Cory Doctorow has a blog post up on Boing Boing entitled Mark Pilgrim's list of Ubuntu essentials for ex-Mac users where he writes

Mac guru and software developer Mark Pilgrim recently switched to Ubuntu Linux after becoming fed up with proprietary Mac file-formats and the increasing use of DRM technologies in the MacOS. I've been a Mac user since 1984, and have a Mac tattooed on my right bicep. I've probably personally owned 50 Macs, and I've purchased several hundred while working as an IT manager over the years. I'm about to make the same switch, for much the same reasons.

You could probably write an entire Ph.D dissertation on what would motivate someone to tattoo a corporate logo on their arm. Maybe I should buy a Mac just so I can figure out what all the hype is about.


 

Friday, 30 June 2006 18:06:15 (GMT Daylight Time, UTC+01:00)
You know Petzold has a Windows tattoo, right?

http://www.codinghorror.com/blog/archives/000427.html

This 419 spammer was tricked into getting a tattoo:

http://www.419eater.com/html/okorie.htm
Friday, 30 June 2006 18:35:31 (GMT Daylight Time, UTC+01:00)
It's been done for Vista. Sad, yet true. :)
http://channel9.msdn.com/ShowPost.aspx?PostID=141404
Friday, 30 June 2006 19:04:03 (GMT Daylight Time, UTC+01:00)
It's not the logo form, it's the exxed-out-eyes "Sad Mac" that appeared on my overclocked SE/30 in 1990 when I was facing a tragic data-loss. I spent a week holed up in a room with nothing but a pizza-ordering phone and a carton of cigarettes and several boxes of Mac parts, recovering ten thousand files, one at a time, with a hex editor. Then I got the tattoo.
Friday, 30 June 2006 21:15:40 (GMT Daylight Time, UTC+01:00)
Dare, I would recommend that unless you have a really good reason, you should not make the switch to Mac. As someone who has used PCs for my entire life and recently switched to Mac, it's a painful and expensive journey. (Fortunately, Plaxo paid for the actual system itself :) )

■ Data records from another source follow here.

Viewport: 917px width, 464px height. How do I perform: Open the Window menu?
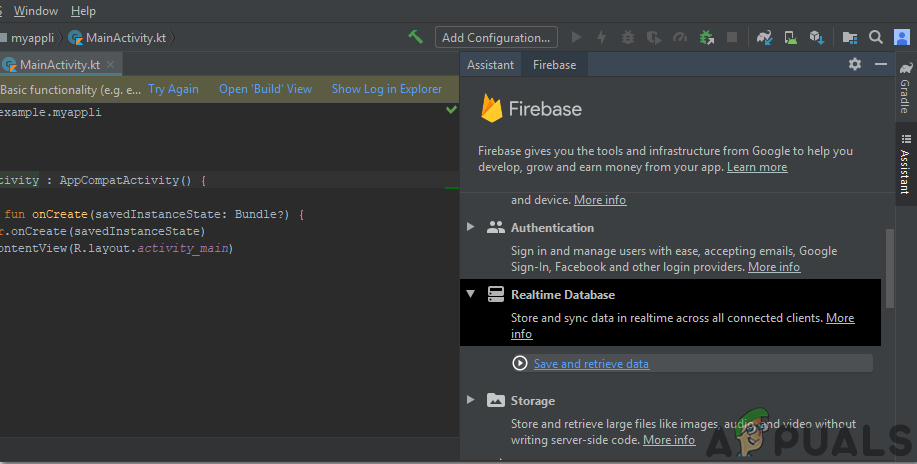36,11
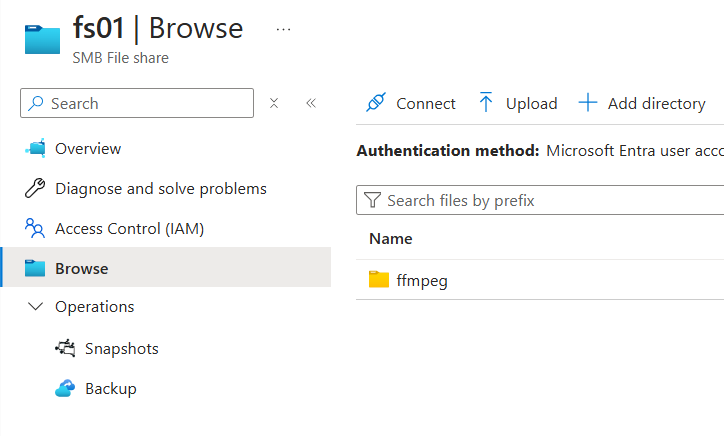Click the Backup cloud icon
This screenshot has height=436, width=724.
pos(65,388)
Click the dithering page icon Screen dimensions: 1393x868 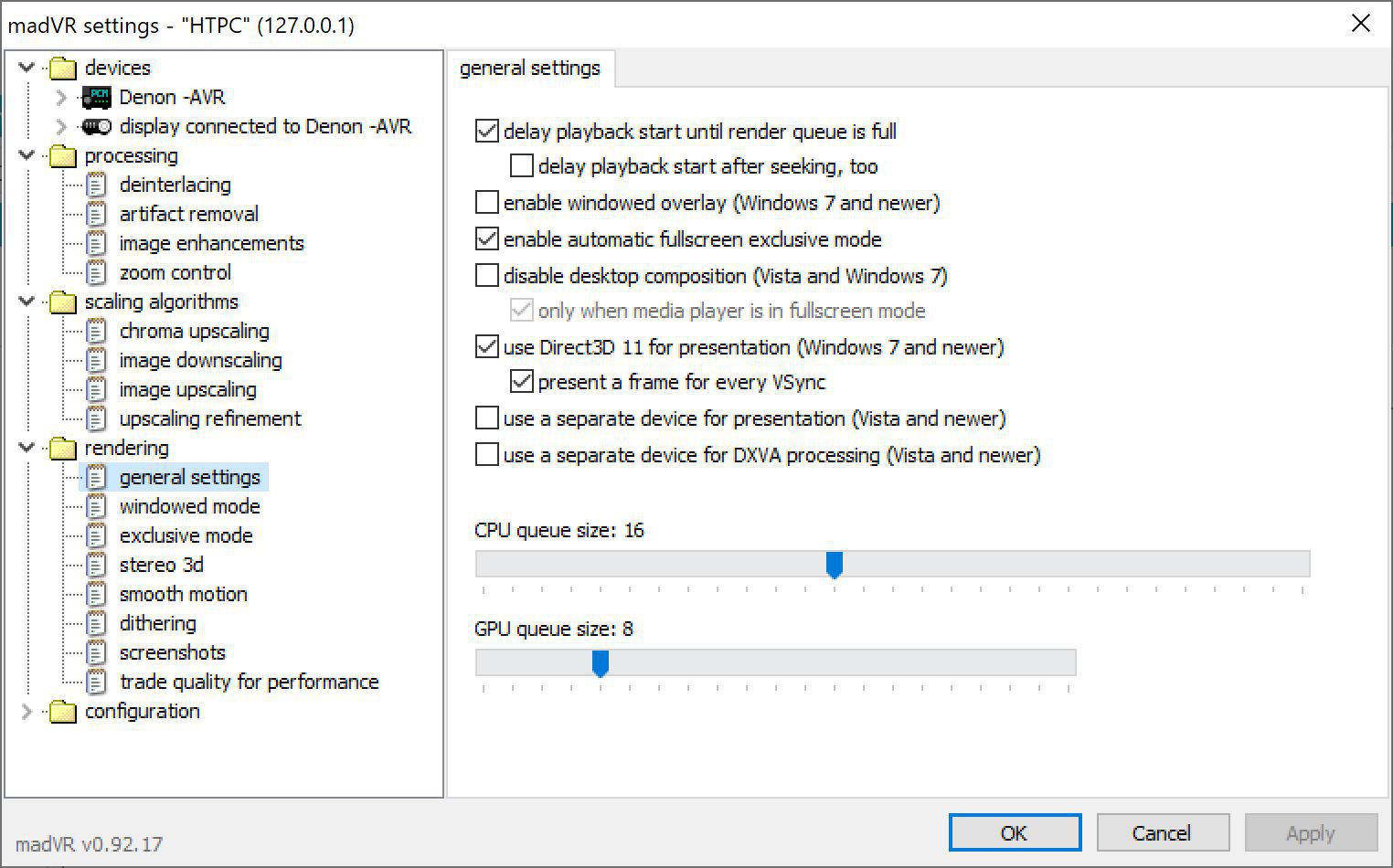click(x=96, y=623)
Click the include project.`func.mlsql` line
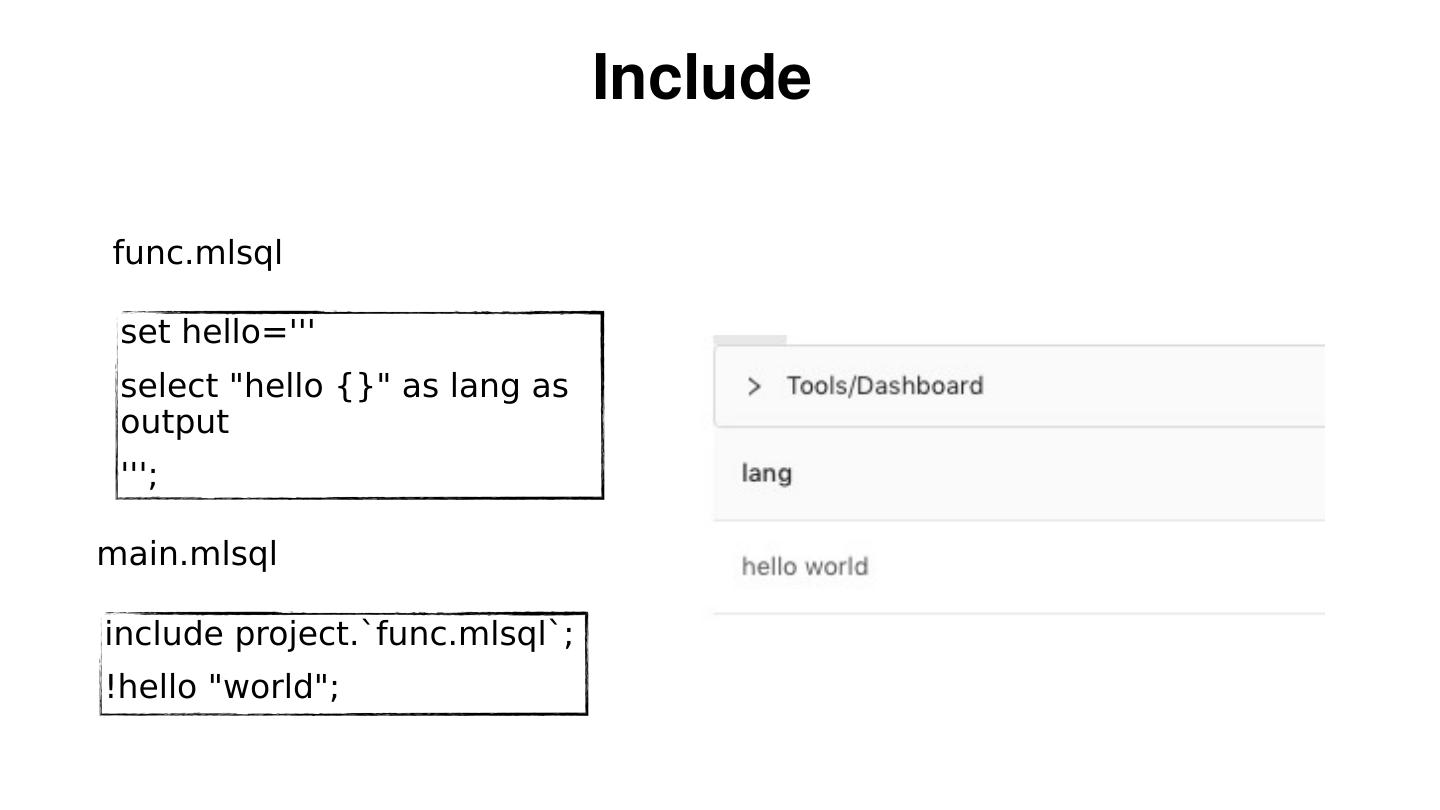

There's not much appreciable difference between Mac and PC (except that the Mac is slower). Haha, bring on the flames!
Saturday, 01 July 2006 17:39:13 (GMT Daylight Time, UTC+01:00)
Oh, the Mac is MOST definitely slower. I purchased an iBook last October/November timeframe for testing purposes (Safari and Mono compatbility) but will admit that for the first 30 to 60 minutes of playing around I was beginning to find a few things here and there that caused me to wonder if I might find myself using it more often.

Then reality set in and I began to notice all of the little annoying things -- things like absolutely no sense of activity taking place on the machine (no LED's designed for such a purpose.) Not that this is a crucial feature that I just can't live without, but when you don't gain ANY feedback beyond the spinning wheel when thing begin to get overloaded you find yourself getting a little annoyed that the machine is taking SO FLIPPIN' LONG to do something which should be fairly simple... Like closing an application which seems to take a rediculous amount of time for what seems like no apparent reason.

Theres a list a mile long of stupid little things that are nothing worth spending time speaking about, but I will state that while I would never even consider running my Mac full-time, owning one has forced me to think about development from a different perspective that falls more in line with how one might go about developing some of the nicer features of the Mac into applications for Windows. Not patent-type features (although it wouldn't surprise me if Apple felt otherwise) and more just a "clean room" type atmosphere that the Mac tends to do a nice job of.

So for what its worth, it definitely wouldn't be a bad thing to purchase a Mac, and with the Intel chips now standard, and what I am sure is easy access to the internal builds of the next IntelMac versions of Virtual PC, (in all seriousness I have no knowledge that one even exists being the ability to add two and two and make four) then it certainly wouldn't be a "Lock-Down" type move, and my guess is that you will probably find benefit in your own design and development work.

Oh, and regarding Operating Systems and Tatoos...

I know none other more famous than > http://en.wikipedia.org/wiki/Charles_Petzold
Monday, 03 July 2006 00:46:55 (GMT Daylight Time, UTC+01:00)
I love my macs. Are they slower than my PC? I really can't say. About the only time I have run into a perf issue is when I'm editing HD quality video from my video camera. Then on my dual proc g5 1.8 GHz + 1 gig of ram mac I have to turn off all other programs. Otherwise I find my Mac to be quite snappy. I actually stopped using Windows when I left MS. I went to Linux for a bunch of years but eventually the pain level got too high and I bought my Mac and have been a happy camper ever since. It gives me all the power and flexibility of unix with a decent UI (I never could stand KDE or, horrors, Gnome) and great software.